How to Create Legal Bilateral Contracts
In order for a contract to be legally binding, it must contain four required elements:
- Agreement, or the offer accepted by both parties
- Consideration, or the price paid for the agreement
- Intention to create legal relations, or the understanding that the contract will be legally binding
- Certainty, or a clear and complete contract
Legal detriment in a contract comes from a promise from one party to do something that the party hasn't previously been legally bound to do. Legal detriment establishes consideration, motive, cause, or benefit and causes a party to enter a contract. It is a required part of the contract.
Courts typically determine if a contract is bilateral or unilateral by identifying if both parties provided consideration and when they did so. Both parties are bound to a bilateral contract as soon as they exchange promises.
For example, if a person offered to drive their neighbor's children to school three days a week in exchange for the neighbor driving the children to school the other two days, a bilateral contract would be created as soon as both people agreed to the arrangement. However, if the person offered the neighbor $20 to drive their children to school, it would create a unilateral contract that only binds the neighbor offering the service to the arrangement until the other neighbor drives the children.
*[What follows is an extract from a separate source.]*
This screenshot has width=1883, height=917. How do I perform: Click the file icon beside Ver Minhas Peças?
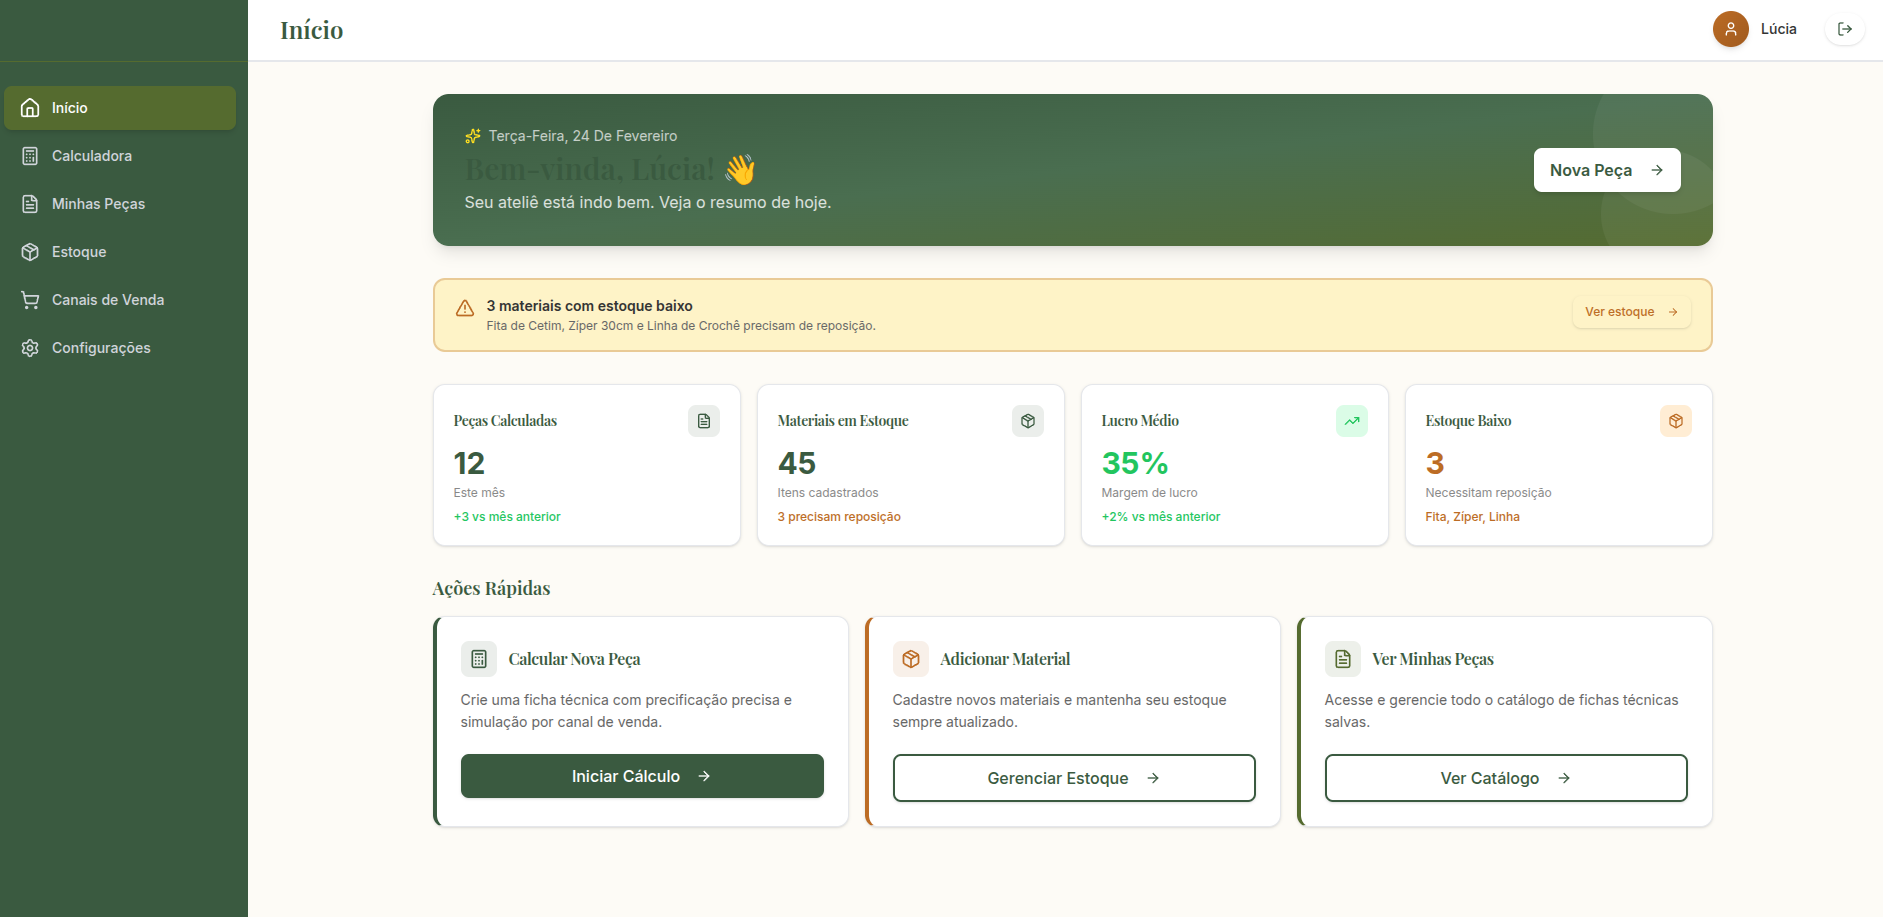click(x=1343, y=659)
When to Use a Bilateral Contract
Bilateral contracts can cover many different subjects, including selling goods. When real estate is sold, a buyer is contractually bound to pay the seller a specific amount of money in order to get the property, and the seller agrees to hand over the property in exchange for a certain amount of money. A breach of contract happens if either party doesn't follow through on their promise.
In a bilateral contract, two parties agree to each do something. Elements of a bilateral contract include:
- Offer by the promisor
- Acceptance by the promisee
- Consideration for the offer, usually money
- Of legal capacity, or that both parties are of sound mind
- Lawful terms
Business contracts are almost always bilateral because businesses provide a service or product in exchange for money from their suppliers or customers. Contracts for employment and job offers are also bilateral because a company agrees to give an employee a specific salary for performing certain tasks.
Bilateral contracts are important for small businesses, especially those in the retail industry. Every sale is a bilateral contract. The business agrees to provide a service or item to a customer in exchange for an agreed-upon price. The buyer agrees to pay the amount in exchange for the good or service. Every sale is a textbook example of a bilateral contract with a mutual exchange of promises. However, each bilateral contract is different. In order for a business to stay in operation, it must create contracts not only with customers as it makes sales, but also with other businesses and suppliers.
Bilateral vs. Unilateral
In our modern world, courts don't often distinguish between bilateral and unilateral contracts and believe an offer can be accepted either with a promise to perform the agreed-upon action or by actually performing the action. In fact, courts often rule that unilateral contracts become bilateral contracts once the action is performed. Some courts interpret all contracts as bilateral contracts if there isn't clear evidence the parties intended to create a unilateral contract. If there is any doubt, courts will assume the contract was bilateral with the promise to perform an action in exchange for something else. The bottom line is that most courts have moved away from stringent application of unilateral and bilateral contracts, and instead look at each contract on an individual basis.